Running is an individual sport. I’m far from the first or the only one to describe the self as every runner’s true opponent, as I do in my book. The real limitations are not the challenges by other runners during a 5K or a marathon. Instead, they come from within. In my case: old notions of fundamental weakness stemming from a tough time as a kid and a time of illness and hospitalization as a teenager.
The struggle against those inner voices —I can’t!— is individual. Yet it does not have to be lonely.
Last Saturday’s 20 miler proved this point once again. It was not a race, but an organized long run at which the New York Flyers paced. I had never been a pace leader, but I felt it was my time, alongside the speedy and solid fellow Flyers Leslie and Gordon. There was some chatting and joking with old and new friends. But mostly I sensed a collective focus on our sub 7:30 pace, which we maintained like clockwork, with some going for a sub-6 in the final mile (which would not include yours truly, no).

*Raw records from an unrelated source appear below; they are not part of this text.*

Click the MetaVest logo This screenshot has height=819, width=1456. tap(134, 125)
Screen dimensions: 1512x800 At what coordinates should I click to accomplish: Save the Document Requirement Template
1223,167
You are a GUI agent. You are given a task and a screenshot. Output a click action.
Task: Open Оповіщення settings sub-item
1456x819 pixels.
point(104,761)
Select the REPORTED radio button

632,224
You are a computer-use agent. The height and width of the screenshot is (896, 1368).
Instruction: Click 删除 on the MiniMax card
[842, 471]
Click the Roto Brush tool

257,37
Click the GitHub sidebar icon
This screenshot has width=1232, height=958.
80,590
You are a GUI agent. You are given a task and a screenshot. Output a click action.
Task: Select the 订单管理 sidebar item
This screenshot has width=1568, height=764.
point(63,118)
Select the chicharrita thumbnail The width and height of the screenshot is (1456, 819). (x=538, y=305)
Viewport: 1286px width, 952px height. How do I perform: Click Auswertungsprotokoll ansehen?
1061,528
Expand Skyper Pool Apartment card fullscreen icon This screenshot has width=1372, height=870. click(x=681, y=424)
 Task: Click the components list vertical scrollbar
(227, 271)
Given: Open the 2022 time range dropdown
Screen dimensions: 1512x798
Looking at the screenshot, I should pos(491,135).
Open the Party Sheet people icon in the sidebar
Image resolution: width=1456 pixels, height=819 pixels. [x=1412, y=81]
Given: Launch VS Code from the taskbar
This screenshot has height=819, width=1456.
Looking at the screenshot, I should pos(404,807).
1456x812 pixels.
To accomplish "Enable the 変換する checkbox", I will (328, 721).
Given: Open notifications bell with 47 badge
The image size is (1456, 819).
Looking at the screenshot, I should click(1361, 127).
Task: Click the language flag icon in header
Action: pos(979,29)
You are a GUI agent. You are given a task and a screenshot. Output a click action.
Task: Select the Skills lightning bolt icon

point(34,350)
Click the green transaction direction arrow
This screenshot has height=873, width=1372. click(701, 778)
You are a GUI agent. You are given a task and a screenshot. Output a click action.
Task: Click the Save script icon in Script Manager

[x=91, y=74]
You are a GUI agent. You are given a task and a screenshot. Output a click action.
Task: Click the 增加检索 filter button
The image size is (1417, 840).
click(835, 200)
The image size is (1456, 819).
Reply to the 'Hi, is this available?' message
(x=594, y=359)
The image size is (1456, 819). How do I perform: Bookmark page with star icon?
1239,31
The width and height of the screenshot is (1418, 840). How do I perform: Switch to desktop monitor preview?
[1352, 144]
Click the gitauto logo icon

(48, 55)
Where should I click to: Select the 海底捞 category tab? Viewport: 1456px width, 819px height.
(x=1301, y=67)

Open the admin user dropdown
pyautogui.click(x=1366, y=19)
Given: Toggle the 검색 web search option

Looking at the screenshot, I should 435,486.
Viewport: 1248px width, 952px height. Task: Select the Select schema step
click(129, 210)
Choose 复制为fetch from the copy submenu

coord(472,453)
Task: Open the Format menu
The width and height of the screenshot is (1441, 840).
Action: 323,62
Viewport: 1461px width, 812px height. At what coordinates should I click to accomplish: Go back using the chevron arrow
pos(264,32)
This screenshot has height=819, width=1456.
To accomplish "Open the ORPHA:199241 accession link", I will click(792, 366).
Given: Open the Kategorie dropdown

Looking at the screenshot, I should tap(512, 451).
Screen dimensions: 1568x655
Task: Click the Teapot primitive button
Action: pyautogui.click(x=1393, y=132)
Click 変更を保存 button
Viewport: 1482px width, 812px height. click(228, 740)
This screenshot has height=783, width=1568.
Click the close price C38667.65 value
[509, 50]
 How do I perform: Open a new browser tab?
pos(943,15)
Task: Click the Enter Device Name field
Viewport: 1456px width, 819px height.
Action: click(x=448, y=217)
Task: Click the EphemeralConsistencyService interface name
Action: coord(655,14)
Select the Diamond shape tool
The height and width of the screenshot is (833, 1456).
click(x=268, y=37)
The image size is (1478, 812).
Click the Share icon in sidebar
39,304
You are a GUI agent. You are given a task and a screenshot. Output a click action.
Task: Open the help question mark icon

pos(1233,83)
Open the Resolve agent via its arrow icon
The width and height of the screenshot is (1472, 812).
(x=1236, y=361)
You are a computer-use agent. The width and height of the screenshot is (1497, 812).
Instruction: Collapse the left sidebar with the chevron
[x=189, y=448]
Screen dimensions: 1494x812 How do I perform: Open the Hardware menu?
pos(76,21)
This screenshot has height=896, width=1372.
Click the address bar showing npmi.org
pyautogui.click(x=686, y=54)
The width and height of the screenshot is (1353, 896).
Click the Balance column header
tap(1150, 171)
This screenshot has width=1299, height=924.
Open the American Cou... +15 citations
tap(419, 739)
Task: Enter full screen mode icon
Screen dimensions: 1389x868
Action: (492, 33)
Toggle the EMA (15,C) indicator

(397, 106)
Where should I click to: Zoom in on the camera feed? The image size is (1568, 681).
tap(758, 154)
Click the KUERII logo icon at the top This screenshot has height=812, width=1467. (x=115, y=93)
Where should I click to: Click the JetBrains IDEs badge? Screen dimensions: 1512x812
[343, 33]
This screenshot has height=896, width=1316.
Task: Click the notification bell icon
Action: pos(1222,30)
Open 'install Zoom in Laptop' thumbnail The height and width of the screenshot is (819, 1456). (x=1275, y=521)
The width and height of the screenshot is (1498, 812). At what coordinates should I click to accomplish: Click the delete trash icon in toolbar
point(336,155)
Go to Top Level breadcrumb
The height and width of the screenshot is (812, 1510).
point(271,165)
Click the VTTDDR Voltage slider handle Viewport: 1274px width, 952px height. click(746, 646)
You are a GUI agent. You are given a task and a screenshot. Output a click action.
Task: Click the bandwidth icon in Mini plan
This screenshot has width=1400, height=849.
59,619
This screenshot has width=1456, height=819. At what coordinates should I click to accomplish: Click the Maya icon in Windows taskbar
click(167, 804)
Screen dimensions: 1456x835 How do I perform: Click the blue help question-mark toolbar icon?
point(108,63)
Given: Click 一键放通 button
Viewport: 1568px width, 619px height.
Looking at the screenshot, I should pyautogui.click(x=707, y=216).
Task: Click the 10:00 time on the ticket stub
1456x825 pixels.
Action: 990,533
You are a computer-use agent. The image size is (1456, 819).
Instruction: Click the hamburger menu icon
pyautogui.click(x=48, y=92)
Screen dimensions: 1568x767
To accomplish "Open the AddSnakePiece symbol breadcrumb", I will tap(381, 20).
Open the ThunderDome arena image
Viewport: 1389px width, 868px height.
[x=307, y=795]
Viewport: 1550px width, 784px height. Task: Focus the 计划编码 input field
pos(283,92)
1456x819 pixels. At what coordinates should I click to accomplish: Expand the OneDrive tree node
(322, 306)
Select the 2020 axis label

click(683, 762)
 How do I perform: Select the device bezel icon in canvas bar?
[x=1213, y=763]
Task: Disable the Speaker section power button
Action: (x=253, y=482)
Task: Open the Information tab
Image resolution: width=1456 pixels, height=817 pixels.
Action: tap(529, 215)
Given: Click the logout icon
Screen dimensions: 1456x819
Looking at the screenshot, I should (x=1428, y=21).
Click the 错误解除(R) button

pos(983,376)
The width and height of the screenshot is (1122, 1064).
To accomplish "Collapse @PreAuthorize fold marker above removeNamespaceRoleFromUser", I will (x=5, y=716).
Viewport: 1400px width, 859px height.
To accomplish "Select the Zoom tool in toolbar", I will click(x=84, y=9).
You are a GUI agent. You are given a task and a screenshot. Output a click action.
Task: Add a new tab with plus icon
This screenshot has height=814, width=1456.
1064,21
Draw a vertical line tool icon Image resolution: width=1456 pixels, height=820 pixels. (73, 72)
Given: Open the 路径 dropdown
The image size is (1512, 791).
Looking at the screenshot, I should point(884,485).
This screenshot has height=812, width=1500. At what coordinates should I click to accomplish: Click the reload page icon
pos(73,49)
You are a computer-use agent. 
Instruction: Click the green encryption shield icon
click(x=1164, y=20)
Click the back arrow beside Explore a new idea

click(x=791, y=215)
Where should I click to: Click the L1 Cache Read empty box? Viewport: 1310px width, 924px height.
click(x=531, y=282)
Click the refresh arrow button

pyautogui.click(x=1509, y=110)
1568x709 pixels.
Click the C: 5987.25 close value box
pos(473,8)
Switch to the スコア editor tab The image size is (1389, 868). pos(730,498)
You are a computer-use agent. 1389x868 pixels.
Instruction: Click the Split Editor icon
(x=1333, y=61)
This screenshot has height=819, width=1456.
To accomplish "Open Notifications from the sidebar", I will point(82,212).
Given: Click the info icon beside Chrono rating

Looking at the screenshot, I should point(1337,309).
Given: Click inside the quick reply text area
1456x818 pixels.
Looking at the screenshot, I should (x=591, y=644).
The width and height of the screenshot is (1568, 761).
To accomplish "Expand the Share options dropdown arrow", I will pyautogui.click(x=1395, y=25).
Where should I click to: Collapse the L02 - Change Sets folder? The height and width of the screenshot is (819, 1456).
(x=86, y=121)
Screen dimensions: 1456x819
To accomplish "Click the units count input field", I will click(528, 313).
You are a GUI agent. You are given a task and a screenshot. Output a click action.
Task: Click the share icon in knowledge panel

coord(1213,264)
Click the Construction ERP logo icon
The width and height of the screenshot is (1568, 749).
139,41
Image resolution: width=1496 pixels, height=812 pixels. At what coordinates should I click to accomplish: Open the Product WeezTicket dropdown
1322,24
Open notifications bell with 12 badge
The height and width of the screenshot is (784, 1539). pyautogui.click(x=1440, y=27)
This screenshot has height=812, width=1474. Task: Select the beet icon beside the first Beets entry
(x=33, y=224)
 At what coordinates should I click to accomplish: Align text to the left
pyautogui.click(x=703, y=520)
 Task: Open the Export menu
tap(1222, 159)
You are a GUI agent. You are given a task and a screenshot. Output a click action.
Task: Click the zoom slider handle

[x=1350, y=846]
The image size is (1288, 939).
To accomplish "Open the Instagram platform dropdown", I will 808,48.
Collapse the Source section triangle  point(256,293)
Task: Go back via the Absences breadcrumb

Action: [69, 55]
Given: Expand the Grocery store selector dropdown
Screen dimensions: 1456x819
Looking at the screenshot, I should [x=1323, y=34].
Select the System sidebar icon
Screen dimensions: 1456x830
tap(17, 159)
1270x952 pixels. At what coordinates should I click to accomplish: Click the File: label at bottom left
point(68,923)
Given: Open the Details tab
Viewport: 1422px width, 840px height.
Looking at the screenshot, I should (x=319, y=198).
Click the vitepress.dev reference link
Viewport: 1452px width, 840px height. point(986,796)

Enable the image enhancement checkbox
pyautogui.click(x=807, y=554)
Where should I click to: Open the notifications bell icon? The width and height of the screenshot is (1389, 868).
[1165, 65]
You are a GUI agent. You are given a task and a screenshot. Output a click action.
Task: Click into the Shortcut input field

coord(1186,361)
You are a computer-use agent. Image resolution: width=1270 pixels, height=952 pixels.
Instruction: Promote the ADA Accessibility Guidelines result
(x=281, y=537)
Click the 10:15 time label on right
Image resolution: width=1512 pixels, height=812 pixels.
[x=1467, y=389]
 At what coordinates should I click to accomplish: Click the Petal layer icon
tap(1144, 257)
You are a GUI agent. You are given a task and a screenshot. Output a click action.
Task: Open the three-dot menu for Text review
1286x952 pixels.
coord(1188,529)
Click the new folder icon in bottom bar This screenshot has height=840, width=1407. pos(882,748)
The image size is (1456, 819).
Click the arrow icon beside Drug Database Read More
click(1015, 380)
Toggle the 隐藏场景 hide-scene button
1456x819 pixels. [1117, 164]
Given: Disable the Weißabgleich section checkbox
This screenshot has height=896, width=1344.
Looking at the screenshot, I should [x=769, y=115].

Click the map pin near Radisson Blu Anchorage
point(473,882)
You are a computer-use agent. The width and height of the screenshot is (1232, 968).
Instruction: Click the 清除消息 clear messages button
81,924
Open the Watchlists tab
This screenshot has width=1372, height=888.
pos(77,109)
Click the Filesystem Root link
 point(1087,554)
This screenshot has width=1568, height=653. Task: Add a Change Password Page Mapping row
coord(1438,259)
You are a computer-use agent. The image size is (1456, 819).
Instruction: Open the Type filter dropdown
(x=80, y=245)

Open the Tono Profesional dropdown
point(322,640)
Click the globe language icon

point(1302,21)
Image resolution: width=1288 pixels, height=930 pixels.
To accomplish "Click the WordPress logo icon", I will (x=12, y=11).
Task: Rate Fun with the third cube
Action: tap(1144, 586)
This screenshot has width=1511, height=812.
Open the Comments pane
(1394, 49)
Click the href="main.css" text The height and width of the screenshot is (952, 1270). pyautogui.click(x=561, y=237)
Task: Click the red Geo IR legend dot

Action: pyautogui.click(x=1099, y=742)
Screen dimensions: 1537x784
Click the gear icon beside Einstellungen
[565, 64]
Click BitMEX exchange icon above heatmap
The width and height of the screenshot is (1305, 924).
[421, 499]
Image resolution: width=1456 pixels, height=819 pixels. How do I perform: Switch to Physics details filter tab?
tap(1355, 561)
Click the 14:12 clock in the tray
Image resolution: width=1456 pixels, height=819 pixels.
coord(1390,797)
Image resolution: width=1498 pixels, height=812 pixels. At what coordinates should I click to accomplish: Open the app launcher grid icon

Ever since I joined the Flyers in early 2009 I have been surprised, sometimes moved by the camaraderie and support of fellow runners in Central Park and beyond. Most often, it’s not through words. It’s more of an unspoken bond, which has helped me overcome some of my fears, doubts and demons.
‘Our worlds barely overlap,’ I write in my book about first meeting fellow club members, ‘but we find each other in something essential during soaking loops in the fall rains and lovely runs in the evening sun, when the silent park isolates us from the hectic outside world.’
In that same chapter I quote Christopher McDougall, whose book Born to Run ranks very high on my must-read list for runners, right alongside Haruki Murakami’s What I Talk About When I Talk About Running. In order to run well it is important to step outside oneself, McDougall writes. And it’s easier to step outside yourself, he and I both agree, while thinking about someone else.